◆ Action item: Within the listing, how many lines include "agent"? Please answer with a bare number.

___

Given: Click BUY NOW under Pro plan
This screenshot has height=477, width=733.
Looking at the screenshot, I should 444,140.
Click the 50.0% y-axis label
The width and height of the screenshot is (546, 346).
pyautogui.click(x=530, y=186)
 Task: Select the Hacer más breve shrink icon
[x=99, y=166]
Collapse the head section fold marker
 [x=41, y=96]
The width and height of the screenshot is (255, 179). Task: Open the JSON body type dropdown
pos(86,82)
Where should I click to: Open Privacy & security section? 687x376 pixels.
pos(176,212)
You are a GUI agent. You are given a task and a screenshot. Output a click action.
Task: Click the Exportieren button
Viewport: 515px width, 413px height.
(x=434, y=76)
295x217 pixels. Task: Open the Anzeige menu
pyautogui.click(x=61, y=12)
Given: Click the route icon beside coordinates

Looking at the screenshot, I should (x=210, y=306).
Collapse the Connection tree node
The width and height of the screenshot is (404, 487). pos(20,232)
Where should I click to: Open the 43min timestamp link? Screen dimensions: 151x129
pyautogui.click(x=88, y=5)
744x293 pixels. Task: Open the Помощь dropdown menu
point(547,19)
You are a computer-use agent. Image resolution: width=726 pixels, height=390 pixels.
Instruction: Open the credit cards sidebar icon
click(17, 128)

___

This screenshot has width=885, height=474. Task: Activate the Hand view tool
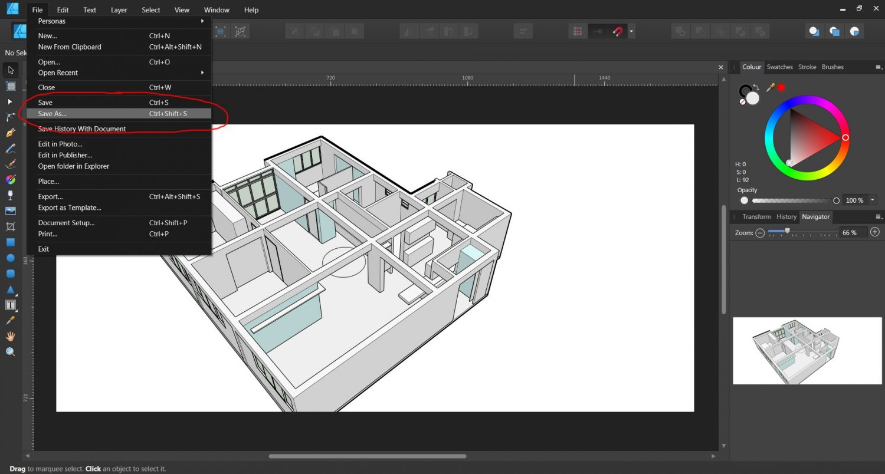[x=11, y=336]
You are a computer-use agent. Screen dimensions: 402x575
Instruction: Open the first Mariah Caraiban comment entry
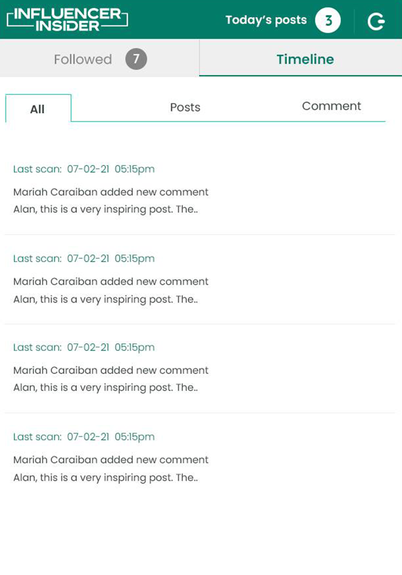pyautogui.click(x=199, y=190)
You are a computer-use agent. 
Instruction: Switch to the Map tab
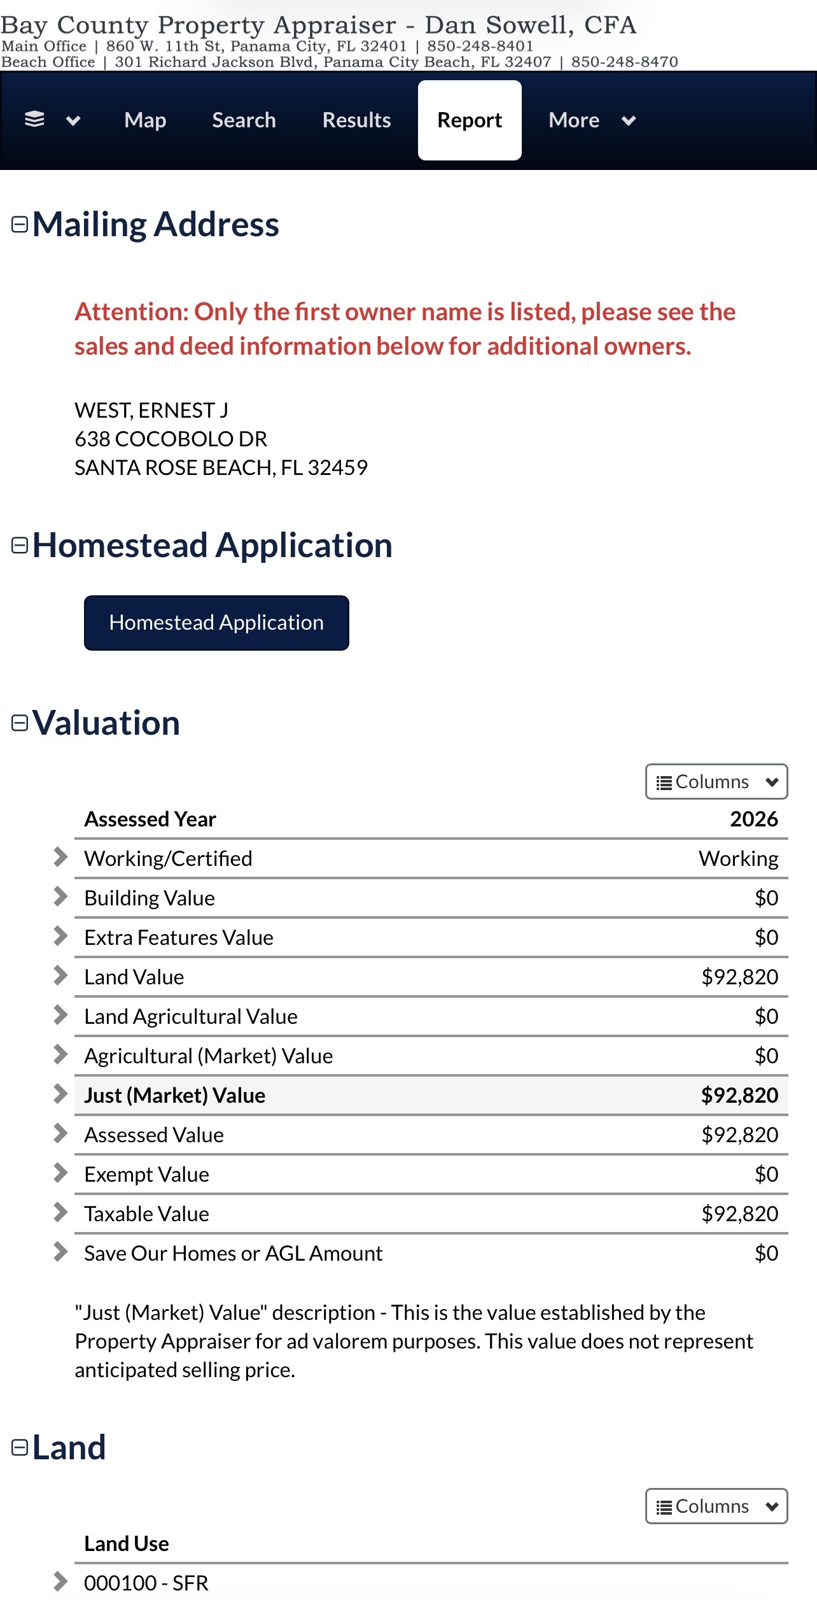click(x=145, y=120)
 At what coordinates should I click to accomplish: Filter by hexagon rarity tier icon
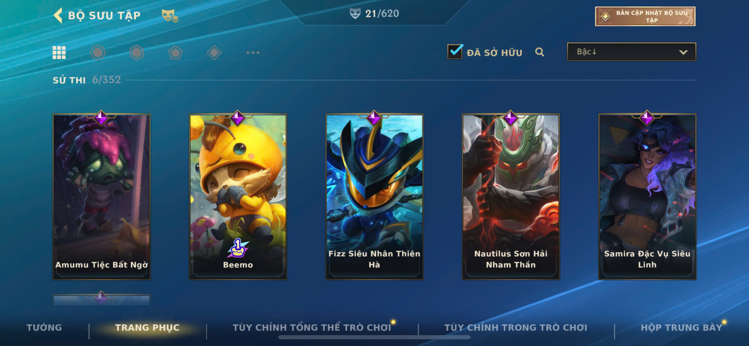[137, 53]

___

◆ The answer: 4